Otherwise I use os x exclusively.


----------



## kommakazi (Nov 4, 2002)

Been using Macs all my life, but been using OS X since 10.0. I even used solely the Public Beta for a month just too see what it was like. It was hard and I couldn't play games but even that worked out fine (though slow on my Rev. A iMac). Since then I still have 9 running on my iMac but I don't even use it, my sister does. My tower still has classic but I don't even know if I've ever booted it? heh... X rocks!


----------



## CEMatt (Nov 4, 2002)

I use an Epson 740 printer and always boot back into my Classic partition when printing pictures...the options are much easier to set up in OS9 than in OSX...i've messed up several times when trying to print in OSX.

I also boot back into OS9.x when burning CD's with Toast...I have made coasters in OSX, but I can't remember the last Coaster in OS9.

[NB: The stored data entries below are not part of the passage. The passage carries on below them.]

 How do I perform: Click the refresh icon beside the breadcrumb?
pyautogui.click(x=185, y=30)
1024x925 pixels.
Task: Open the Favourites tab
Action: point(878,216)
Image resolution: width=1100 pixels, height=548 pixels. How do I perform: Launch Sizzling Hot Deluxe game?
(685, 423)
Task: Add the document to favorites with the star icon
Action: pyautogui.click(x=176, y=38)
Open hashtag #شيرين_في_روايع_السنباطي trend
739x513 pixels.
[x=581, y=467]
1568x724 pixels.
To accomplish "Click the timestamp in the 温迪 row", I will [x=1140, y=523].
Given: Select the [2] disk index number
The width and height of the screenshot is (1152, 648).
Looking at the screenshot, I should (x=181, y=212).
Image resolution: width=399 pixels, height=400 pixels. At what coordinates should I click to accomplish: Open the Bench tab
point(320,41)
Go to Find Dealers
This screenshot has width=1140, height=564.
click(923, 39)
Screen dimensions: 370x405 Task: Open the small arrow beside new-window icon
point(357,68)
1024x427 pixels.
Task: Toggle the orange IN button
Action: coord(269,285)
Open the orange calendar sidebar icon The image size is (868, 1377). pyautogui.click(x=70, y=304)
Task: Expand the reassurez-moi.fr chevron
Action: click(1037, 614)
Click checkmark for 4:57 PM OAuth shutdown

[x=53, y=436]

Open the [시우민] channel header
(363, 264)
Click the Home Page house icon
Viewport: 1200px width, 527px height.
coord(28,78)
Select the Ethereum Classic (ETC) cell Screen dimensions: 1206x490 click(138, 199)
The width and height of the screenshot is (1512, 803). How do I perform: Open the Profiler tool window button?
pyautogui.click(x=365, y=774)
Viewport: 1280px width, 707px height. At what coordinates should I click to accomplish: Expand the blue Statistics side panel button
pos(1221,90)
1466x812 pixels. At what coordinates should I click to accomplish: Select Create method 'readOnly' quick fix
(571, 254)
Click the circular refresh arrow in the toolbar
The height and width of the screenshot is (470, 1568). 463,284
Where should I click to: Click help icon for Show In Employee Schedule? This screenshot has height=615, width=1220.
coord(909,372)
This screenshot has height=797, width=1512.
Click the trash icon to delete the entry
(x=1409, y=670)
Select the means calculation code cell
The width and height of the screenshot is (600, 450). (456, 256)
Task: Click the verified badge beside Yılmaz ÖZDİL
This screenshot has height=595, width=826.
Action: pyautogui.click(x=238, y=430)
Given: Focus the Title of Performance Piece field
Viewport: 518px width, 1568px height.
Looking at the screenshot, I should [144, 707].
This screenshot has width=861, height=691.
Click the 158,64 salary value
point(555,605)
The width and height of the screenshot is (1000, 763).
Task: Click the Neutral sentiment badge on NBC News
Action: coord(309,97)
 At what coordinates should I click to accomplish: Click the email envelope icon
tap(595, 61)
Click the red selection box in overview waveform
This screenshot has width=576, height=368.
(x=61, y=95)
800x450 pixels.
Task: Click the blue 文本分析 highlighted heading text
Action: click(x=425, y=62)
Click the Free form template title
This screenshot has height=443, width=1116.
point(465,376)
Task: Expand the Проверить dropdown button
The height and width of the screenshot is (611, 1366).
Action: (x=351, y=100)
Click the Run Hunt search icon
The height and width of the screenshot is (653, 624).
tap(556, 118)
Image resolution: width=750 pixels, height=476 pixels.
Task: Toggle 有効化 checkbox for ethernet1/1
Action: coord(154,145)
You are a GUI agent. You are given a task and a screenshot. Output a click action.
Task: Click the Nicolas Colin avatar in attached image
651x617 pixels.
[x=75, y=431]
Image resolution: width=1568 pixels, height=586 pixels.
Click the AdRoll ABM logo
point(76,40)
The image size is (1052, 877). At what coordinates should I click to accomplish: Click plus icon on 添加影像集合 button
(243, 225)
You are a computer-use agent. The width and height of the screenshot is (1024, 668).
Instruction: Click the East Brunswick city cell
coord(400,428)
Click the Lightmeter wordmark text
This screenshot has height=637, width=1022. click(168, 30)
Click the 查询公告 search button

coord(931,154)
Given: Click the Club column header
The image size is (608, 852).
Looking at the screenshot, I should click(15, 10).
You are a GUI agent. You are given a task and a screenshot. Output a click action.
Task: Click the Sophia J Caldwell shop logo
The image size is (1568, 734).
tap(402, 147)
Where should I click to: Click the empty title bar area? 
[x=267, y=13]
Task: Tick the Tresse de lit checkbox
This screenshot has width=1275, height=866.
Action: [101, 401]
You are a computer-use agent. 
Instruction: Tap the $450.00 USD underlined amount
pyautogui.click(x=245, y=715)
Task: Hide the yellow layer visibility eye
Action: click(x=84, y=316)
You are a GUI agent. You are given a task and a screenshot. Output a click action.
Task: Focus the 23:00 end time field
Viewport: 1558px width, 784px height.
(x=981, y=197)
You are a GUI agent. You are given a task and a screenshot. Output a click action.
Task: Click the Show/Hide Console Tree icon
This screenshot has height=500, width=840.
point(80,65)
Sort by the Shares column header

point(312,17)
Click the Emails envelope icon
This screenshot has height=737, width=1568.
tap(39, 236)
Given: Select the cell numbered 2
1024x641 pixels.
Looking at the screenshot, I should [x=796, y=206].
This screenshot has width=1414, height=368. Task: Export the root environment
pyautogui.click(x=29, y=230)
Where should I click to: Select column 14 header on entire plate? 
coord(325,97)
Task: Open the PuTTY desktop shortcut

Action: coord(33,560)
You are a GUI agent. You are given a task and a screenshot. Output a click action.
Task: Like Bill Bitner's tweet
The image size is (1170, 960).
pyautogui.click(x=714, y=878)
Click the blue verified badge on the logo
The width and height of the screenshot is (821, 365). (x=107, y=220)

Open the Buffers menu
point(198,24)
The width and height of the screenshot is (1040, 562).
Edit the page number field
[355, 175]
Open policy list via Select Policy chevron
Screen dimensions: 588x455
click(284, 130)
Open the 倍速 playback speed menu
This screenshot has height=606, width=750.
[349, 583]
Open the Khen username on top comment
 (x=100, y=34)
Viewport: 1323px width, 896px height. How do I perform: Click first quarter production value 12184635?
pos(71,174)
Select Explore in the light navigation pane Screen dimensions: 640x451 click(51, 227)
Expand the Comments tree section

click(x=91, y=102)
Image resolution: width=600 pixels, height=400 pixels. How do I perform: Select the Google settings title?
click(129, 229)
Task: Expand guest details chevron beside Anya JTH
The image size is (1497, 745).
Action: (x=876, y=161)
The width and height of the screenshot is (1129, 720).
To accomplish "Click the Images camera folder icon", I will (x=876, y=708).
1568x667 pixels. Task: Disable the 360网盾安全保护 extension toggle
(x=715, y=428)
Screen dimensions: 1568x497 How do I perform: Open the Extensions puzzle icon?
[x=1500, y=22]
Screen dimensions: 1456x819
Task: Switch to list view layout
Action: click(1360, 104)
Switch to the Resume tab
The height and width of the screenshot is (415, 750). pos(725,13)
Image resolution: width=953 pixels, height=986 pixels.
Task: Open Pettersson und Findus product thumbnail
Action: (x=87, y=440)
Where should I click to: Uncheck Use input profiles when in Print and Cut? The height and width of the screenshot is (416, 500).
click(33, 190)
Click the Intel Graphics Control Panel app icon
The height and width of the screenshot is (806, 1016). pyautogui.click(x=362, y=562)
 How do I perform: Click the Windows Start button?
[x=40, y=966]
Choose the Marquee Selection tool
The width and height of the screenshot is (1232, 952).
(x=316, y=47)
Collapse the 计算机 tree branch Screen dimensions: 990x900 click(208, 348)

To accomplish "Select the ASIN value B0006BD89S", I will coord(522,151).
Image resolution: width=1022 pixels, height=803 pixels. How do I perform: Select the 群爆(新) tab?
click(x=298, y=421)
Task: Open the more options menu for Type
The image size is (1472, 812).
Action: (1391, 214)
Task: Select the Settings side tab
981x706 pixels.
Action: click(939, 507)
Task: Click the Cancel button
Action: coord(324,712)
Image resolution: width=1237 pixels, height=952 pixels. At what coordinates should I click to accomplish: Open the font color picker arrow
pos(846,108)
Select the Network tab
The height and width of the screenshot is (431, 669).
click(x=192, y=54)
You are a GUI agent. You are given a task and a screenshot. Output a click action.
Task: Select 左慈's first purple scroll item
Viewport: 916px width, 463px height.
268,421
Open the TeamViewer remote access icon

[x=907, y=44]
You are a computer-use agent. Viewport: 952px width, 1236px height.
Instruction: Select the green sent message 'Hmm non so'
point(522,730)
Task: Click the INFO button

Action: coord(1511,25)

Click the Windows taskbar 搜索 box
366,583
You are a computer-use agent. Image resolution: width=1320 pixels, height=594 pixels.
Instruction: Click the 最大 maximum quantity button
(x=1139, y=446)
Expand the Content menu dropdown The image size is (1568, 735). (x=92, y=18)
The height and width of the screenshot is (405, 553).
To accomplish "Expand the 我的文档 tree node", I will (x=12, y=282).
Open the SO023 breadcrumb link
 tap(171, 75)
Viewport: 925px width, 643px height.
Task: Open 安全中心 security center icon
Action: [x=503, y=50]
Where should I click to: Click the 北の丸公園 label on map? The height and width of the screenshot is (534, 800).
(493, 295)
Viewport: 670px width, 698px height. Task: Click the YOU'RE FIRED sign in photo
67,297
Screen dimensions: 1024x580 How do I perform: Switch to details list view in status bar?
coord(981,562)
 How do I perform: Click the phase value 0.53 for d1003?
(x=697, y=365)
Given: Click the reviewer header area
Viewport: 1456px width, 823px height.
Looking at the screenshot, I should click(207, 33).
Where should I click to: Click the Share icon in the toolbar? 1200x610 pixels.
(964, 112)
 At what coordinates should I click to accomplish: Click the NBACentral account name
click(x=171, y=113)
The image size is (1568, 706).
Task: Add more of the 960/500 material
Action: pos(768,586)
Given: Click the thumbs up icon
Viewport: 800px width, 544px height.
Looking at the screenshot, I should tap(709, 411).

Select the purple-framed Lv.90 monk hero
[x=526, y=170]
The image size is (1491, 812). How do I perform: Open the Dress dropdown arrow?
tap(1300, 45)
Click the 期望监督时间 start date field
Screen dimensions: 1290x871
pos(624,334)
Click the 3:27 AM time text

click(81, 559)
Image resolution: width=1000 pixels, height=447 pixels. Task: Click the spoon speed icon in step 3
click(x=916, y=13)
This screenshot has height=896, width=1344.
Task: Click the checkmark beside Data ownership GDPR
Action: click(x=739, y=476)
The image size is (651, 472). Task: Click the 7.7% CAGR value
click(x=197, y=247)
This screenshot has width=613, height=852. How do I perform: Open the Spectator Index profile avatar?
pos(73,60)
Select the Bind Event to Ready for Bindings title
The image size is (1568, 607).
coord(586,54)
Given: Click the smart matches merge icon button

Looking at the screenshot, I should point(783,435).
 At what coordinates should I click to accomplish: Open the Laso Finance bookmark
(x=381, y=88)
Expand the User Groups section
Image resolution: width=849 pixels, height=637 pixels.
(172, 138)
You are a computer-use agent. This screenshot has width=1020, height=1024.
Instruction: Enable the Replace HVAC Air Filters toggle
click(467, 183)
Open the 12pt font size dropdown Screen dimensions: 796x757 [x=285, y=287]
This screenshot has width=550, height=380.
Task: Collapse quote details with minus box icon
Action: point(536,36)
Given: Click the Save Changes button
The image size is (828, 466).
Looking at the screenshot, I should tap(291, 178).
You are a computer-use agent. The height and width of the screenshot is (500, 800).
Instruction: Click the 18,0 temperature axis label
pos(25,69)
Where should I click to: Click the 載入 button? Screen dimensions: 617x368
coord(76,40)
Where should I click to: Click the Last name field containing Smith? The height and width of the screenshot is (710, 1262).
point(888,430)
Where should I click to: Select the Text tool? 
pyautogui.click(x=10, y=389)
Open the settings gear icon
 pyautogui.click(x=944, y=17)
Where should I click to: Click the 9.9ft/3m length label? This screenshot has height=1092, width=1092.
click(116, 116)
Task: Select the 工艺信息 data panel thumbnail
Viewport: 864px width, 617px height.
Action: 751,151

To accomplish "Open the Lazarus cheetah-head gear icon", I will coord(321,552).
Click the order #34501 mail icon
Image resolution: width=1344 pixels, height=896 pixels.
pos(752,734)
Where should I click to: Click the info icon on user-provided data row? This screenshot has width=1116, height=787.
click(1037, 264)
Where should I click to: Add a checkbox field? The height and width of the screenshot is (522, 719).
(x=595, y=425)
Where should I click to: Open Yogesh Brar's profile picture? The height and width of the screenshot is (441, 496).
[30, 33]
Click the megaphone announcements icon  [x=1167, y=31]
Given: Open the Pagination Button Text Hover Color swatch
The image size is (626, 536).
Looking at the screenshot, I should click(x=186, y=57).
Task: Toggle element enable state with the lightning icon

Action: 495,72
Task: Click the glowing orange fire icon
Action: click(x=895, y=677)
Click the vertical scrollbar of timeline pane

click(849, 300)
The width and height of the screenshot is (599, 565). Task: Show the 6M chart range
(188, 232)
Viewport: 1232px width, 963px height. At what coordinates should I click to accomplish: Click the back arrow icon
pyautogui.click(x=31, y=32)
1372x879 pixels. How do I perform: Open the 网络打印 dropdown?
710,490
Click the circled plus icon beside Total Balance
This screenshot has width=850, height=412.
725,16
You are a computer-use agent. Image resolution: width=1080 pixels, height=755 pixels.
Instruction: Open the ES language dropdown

I still use an older Quicken version and American Heritage Dictionary which require Classic...My Appleworks 6.2.4 application is installed on the OS9 partition, although I can run it from OSX without starting Classic .

I have several reference CD's which require OS9 and earlier to run...e.g.,ABA Family Legal Guide, 3D Atlas, Family Doctor, Mayo Family Health, GME97...be a shame to toss them.

And a Passel of different games which can only run in Classic.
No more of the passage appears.